* **Data records**
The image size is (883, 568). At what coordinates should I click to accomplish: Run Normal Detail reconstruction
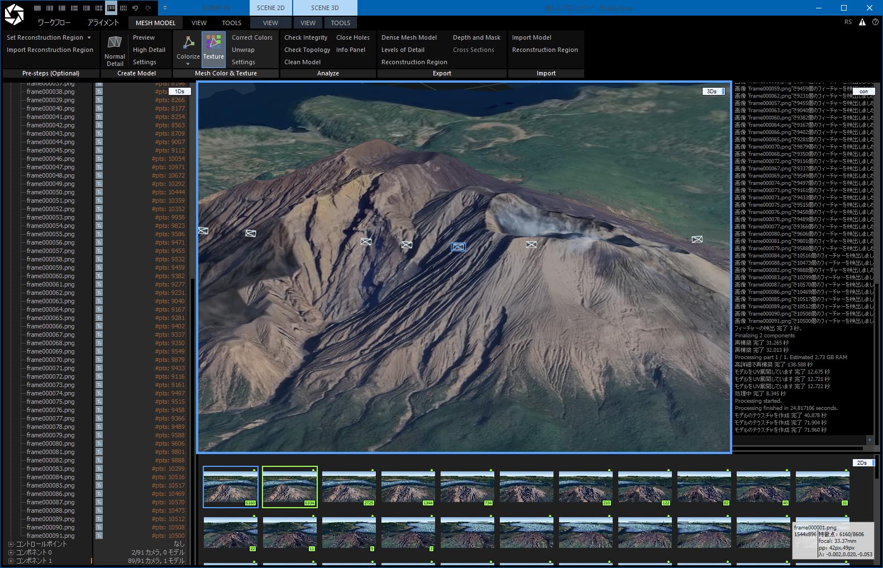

* * *

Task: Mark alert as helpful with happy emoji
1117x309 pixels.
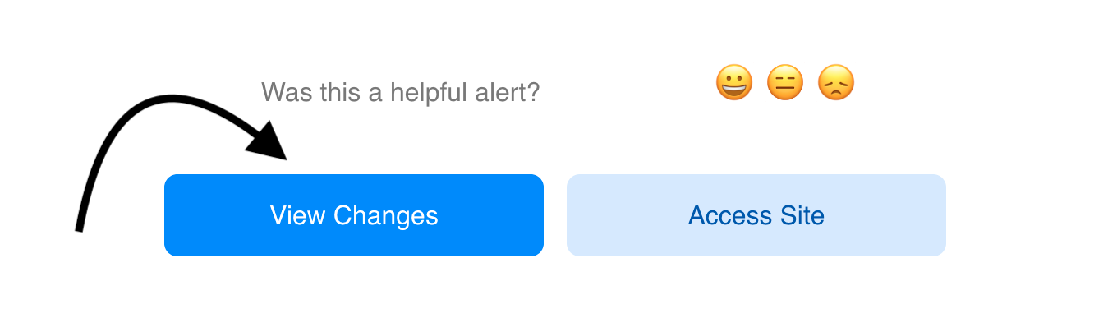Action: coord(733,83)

--

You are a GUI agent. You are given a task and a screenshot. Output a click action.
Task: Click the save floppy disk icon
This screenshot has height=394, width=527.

* **Task statement**
In the listing above, transcribe exactly everything from the line containing "You are a GUI" down to the line containing "This screenshot has height=394, width=527.", including both and nothing more.

* **Solution below**
You are a GUI agent. You are given a task and a screenshot. Output a click action.
Task: Click the save floppy disk icon
This screenshot has height=394, width=527.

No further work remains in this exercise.